##### Data lines
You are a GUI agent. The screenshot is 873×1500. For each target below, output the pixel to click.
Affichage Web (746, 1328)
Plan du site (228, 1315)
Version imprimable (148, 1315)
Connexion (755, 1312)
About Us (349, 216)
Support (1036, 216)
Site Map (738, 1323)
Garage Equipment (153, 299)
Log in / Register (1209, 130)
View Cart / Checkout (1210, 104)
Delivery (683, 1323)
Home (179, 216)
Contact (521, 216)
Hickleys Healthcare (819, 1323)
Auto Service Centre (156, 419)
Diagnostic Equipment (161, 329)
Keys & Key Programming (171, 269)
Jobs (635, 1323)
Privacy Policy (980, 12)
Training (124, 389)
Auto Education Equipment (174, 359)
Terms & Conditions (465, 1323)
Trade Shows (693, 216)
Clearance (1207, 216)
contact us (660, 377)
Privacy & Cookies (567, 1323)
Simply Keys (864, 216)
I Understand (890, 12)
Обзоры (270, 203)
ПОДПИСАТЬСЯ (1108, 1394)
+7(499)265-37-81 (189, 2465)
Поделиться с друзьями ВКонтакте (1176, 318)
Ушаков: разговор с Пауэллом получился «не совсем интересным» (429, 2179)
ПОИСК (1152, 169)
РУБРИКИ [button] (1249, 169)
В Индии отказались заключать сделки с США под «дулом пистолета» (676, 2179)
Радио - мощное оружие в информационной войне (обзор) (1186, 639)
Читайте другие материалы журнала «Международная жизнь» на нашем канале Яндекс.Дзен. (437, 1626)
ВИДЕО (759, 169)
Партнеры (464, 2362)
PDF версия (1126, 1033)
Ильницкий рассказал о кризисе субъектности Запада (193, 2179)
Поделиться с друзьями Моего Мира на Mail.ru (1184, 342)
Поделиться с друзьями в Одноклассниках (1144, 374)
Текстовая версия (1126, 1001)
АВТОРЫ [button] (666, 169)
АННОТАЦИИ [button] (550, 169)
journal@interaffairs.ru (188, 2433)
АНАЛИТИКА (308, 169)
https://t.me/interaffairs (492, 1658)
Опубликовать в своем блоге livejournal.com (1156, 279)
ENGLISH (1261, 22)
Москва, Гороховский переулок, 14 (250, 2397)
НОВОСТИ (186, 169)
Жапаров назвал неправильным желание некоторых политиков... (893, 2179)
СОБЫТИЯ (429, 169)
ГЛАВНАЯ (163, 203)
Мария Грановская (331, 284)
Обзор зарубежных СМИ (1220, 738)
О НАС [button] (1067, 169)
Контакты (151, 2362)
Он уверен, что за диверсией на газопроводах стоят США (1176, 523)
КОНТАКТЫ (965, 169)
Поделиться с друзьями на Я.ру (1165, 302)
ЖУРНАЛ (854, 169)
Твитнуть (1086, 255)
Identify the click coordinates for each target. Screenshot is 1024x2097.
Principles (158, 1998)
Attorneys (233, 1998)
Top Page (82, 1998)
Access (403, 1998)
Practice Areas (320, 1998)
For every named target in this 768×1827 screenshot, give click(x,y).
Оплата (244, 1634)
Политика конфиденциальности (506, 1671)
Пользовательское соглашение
##########
## Your objective
Can you copy out every line of the listing above verbatim, from the first line to the last?

## Task result
You are a GUI agent. The screenshot is 873×1500. For each target below, output the pixel to click.
Affichage Web (746, 1328)
Plan du site (228, 1315)
Version imprimable (148, 1315)
Connexion (755, 1312)
About Us (349, 216)
Support (1036, 216)
Site Map (738, 1323)
Garage Equipment (153, 299)
Log in / Register (1209, 130)
View Cart / Checkout (1210, 104)
Delivery (683, 1323)
Home (179, 216)
Contact (521, 216)
Hickleys Healthcare (819, 1323)
Auto Service Centre (156, 419)
Diagnostic Equipment (161, 329)
Keys & Key Programming (171, 269)
Jobs (635, 1323)
Privacy Policy (980, 12)
Training (124, 389)
Auto Education Equipment (174, 359)
Terms & Conditions (465, 1323)
Trade Shows (693, 216)
Clearance (1207, 216)
contact us (660, 377)
Privacy & Cookies (567, 1323)
Simply Keys (864, 216)
I Understand (890, 12)
Обзоры (270, 203)
ПОДПИСАТЬСЯ (1108, 1394)
+7(499)265-37-81 (189, 2465)
Поделиться с друзьями ВКонтакте (1176, 318)
Ушаков: разговор с Пауэллом получился «не совсем интересным» (429, 2179)
ПОИСК (1152, 169)
РУБРИКИ [button] (1249, 169)
В Индии отказались заключать сделки с США под «дулом пистолета» (676, 2179)
Радио - мощное оружие в информационной войне (обзор) (1186, 639)
Читайте другие материалы журнала «Международная жизнь» на нашем канале Яндекс.Дзен. (437, 1626)
ВИДЕО (759, 169)
Партнеры (464, 2362)
PDF версия (1126, 1033)
Ильницкий рассказал о кризисе субъектности Запада (193, 2179)
Поделиться с друзьями Моего Мира на Mail.ru (1184, 342)
Поделиться с друзьями в Одноклассниках (1144, 374)
Текстовая версия (1126, 1001)
АВТОРЫ [button] (666, 169)
АННОТАЦИИ [button] (550, 169)
journal@interaffairs.ru (188, 2433)
АНАЛИТИКА (308, 169)
https://t.me/interaffairs (492, 1658)
Опубликовать в своем блоге livejournal.com (1156, 279)
ENGLISH (1261, 22)
Москва, Гороховский переулок, 14 (250, 2397)
НОВОСТИ (186, 169)
Жапаров назвал неправильным желание некоторых политиков... (893, 2179)
СОБЫТИЯ (429, 169)
ГЛАВНАЯ (163, 203)
Мария Грановская (331, 284)
Обзор зарубежных СМИ (1220, 738)
О НАС [button] (1067, 169)
Контакты (151, 2362)
Он уверен, что за диверсией на газопроводах стоят США (1176, 523)
КОНТАКТЫ (965, 169)
Поделиться с друзьями на Я.ру (1165, 302)
ЖУРНАЛ (854, 169)
Твитнуть (1086, 255)
Identify the click coordinates for each target. Screenshot is 1024x2097.
Principles (158, 1998)
Attorneys (233, 1998)
Top Page (82, 1998)
Access (403, 1998)
Practice Areas (320, 1998)
For every named target in this 768×1827 screenshot, give click(x,y).
Оплата (244, 1634)
Политика конфиденциальности (506, 1671)
Пользовательское соглашение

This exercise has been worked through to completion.